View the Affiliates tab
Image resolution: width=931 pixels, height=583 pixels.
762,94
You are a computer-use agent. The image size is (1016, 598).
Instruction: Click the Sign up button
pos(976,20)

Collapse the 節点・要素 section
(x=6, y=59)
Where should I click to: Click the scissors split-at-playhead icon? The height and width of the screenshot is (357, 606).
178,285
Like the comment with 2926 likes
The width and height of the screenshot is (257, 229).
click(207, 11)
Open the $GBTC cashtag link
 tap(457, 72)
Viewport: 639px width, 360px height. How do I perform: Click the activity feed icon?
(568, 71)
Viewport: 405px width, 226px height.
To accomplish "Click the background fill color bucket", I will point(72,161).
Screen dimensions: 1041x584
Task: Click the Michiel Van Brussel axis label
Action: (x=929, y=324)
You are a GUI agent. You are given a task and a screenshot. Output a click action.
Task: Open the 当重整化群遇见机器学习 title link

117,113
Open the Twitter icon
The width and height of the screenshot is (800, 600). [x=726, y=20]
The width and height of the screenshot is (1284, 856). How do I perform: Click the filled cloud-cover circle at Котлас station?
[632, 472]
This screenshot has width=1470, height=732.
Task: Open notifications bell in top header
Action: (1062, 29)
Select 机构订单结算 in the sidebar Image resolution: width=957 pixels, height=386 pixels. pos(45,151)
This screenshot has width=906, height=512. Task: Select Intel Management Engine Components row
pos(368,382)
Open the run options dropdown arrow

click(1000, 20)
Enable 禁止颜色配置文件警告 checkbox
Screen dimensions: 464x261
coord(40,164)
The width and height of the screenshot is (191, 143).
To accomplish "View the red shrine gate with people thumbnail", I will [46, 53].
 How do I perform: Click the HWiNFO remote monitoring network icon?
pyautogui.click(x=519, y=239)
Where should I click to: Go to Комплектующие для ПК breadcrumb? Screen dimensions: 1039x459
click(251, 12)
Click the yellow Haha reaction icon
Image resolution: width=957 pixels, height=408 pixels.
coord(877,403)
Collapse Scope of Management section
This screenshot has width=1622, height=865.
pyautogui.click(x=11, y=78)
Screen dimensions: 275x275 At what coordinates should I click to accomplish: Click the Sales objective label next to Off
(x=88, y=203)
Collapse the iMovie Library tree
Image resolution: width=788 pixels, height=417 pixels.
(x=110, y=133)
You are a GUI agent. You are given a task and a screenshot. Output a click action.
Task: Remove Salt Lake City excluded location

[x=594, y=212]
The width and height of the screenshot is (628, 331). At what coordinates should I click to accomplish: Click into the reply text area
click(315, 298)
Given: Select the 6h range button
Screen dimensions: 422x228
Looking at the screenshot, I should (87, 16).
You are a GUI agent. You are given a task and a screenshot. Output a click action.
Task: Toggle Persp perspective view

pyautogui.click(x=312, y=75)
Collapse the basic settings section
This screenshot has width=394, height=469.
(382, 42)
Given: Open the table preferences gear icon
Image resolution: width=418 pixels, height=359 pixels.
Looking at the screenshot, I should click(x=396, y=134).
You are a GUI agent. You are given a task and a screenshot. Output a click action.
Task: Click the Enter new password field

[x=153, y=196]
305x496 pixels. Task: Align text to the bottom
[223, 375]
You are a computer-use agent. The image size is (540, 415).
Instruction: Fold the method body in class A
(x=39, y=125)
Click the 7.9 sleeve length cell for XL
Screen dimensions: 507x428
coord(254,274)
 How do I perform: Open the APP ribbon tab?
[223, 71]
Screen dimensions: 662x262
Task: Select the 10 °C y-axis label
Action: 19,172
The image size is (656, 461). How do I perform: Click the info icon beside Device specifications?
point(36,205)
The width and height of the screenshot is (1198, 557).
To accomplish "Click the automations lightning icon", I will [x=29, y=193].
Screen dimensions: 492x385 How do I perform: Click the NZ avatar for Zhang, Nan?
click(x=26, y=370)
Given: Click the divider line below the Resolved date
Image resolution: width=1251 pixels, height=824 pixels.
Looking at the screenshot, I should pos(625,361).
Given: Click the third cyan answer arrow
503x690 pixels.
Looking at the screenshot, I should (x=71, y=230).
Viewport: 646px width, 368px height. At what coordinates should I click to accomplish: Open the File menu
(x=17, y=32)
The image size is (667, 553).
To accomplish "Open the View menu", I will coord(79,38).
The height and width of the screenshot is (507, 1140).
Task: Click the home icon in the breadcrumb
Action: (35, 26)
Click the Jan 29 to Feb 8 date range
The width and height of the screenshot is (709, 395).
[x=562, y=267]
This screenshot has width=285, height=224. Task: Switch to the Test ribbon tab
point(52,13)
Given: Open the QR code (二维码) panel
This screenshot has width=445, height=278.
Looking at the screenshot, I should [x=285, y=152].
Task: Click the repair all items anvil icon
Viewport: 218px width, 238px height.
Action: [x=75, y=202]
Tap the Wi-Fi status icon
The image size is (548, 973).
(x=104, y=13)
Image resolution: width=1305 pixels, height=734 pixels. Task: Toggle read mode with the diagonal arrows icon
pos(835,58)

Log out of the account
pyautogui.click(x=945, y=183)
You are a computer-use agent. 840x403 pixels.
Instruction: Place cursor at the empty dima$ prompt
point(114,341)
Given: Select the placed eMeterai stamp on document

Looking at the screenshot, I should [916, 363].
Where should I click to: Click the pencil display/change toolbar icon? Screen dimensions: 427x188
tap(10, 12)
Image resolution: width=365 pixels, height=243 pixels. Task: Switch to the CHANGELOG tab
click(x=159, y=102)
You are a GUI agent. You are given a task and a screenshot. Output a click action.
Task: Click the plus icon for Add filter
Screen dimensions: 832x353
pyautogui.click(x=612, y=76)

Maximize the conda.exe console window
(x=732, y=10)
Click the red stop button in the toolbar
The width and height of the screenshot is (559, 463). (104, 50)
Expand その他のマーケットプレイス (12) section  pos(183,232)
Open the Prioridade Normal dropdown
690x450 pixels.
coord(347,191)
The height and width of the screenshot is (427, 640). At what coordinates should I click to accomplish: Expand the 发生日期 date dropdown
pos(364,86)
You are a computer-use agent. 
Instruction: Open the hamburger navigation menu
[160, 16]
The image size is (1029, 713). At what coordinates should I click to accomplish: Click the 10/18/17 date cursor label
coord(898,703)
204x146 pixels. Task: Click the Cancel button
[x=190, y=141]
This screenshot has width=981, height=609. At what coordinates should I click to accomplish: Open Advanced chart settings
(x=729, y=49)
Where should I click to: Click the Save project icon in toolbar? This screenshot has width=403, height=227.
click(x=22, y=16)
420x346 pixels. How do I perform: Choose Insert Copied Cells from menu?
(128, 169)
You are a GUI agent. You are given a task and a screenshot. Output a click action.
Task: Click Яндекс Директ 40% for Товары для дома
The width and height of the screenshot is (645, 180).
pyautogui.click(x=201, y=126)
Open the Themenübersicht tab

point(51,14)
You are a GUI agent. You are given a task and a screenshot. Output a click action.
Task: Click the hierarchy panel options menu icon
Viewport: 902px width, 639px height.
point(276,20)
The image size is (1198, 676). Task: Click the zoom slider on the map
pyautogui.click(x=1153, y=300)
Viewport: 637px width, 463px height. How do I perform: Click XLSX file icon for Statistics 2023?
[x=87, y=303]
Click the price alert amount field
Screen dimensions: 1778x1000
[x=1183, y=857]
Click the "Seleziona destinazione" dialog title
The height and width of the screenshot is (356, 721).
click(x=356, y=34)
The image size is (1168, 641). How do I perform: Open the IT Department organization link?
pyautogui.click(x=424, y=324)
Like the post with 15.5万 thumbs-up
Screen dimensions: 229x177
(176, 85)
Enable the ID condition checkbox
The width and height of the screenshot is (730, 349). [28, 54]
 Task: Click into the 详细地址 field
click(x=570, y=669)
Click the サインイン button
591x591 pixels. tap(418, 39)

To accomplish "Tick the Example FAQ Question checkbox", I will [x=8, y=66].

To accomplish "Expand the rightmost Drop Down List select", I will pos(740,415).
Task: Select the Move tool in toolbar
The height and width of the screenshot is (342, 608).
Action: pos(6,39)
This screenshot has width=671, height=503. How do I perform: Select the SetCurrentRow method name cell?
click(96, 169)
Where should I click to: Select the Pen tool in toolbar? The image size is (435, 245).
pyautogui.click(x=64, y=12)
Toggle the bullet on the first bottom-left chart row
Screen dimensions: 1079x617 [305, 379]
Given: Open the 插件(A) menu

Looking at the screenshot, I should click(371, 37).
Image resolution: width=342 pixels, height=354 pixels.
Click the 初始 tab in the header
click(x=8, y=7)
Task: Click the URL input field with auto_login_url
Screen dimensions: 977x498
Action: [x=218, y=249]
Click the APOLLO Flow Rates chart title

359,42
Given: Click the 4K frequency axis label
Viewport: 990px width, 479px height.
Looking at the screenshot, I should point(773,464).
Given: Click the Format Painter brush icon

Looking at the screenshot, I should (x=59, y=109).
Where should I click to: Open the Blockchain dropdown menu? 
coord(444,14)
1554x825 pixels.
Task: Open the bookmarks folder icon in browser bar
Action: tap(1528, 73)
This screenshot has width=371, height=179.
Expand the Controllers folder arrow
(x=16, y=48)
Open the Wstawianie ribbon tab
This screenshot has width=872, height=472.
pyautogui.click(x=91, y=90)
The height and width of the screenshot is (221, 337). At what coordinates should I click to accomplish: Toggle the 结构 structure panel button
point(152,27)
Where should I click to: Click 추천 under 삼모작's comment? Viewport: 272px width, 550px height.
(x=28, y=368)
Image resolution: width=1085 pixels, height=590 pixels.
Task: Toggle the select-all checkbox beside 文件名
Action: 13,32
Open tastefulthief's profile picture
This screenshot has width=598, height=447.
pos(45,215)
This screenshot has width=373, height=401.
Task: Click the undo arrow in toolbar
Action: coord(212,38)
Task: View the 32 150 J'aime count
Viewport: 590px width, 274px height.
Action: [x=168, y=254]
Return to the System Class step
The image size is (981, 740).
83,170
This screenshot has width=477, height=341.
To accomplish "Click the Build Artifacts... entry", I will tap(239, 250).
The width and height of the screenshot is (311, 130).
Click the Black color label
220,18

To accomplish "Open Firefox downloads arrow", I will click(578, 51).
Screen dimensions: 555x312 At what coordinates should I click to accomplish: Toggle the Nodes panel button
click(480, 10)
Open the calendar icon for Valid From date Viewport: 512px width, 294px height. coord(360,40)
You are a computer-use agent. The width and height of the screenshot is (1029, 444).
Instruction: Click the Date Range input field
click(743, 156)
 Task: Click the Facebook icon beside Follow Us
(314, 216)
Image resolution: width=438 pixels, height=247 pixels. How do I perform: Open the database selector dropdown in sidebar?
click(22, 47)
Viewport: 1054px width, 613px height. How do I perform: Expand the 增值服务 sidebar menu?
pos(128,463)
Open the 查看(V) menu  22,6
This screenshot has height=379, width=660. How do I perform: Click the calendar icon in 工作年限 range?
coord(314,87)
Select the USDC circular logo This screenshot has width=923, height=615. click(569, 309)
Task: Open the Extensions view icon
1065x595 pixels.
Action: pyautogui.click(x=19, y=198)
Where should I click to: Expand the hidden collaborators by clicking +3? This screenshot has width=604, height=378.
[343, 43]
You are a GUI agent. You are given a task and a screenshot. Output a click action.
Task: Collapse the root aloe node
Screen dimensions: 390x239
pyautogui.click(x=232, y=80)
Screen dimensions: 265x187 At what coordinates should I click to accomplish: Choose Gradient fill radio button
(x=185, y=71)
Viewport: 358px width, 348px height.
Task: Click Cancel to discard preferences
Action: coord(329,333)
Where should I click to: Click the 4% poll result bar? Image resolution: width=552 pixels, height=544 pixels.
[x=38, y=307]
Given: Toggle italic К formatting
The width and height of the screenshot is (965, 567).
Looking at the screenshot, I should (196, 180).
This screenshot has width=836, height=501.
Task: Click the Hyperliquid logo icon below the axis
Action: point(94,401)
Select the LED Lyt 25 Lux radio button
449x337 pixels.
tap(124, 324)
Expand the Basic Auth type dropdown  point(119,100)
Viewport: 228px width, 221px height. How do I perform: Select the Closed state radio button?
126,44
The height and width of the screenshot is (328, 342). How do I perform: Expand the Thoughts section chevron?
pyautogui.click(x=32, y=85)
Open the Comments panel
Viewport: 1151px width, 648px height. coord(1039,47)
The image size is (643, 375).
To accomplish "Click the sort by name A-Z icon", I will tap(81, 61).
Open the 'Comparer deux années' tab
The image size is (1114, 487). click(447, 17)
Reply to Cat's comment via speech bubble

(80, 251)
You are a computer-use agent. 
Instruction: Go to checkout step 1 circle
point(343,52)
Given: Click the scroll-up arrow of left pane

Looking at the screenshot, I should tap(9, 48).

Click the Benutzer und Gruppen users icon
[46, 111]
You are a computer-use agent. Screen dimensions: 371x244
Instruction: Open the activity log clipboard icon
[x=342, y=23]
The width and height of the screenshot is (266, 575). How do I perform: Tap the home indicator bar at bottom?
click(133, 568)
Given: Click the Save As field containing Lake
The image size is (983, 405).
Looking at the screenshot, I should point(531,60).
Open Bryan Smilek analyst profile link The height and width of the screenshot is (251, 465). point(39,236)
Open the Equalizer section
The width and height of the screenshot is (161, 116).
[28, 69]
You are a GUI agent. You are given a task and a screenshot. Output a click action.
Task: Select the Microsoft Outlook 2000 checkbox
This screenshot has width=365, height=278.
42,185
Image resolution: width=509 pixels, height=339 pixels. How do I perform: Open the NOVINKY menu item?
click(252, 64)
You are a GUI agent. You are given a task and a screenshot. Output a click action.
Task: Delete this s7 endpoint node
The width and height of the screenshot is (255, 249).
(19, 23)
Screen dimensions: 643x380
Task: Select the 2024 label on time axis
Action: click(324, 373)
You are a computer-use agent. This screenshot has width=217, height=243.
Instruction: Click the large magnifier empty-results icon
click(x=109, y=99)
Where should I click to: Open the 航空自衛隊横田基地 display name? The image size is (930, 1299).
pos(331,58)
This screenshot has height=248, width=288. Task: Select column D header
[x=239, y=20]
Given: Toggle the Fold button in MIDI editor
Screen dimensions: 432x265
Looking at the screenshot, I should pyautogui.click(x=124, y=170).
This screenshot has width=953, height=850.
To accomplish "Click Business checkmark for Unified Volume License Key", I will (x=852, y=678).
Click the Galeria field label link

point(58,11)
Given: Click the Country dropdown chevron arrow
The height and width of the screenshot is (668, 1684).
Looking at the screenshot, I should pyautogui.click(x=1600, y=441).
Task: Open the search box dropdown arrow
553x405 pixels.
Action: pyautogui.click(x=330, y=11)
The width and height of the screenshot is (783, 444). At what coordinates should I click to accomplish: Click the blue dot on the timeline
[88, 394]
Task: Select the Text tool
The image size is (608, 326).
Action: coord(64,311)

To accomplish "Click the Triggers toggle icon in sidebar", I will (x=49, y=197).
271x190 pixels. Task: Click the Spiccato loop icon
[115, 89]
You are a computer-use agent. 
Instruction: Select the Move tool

> [Task instructions] Please copy, without any change, the lines of the material from the first through the one containing "Viewport: 405px width, 226px height.". Write nothing else.

> [Solution]
View the Affiliates tab
Image resolution: width=931 pixels, height=583 pixels.
762,94
You are a computer-use agent. The image size is (1016, 598).
Instruction: Click the Sign up button
pos(976,20)

Collapse the 節点・要素 section
(x=6, y=59)
Where should I click to: Click the scissors split-at-playhead icon? The height and width of the screenshot is (357, 606).
178,285
Like the comment with 2926 likes
The width and height of the screenshot is (257, 229).
click(207, 11)
Open the $GBTC cashtag link
 tap(457, 72)
Viewport: 639px width, 360px height. How do I perform: Click the activity feed icon?
(568, 71)
Viewport: 405px width, 226px height.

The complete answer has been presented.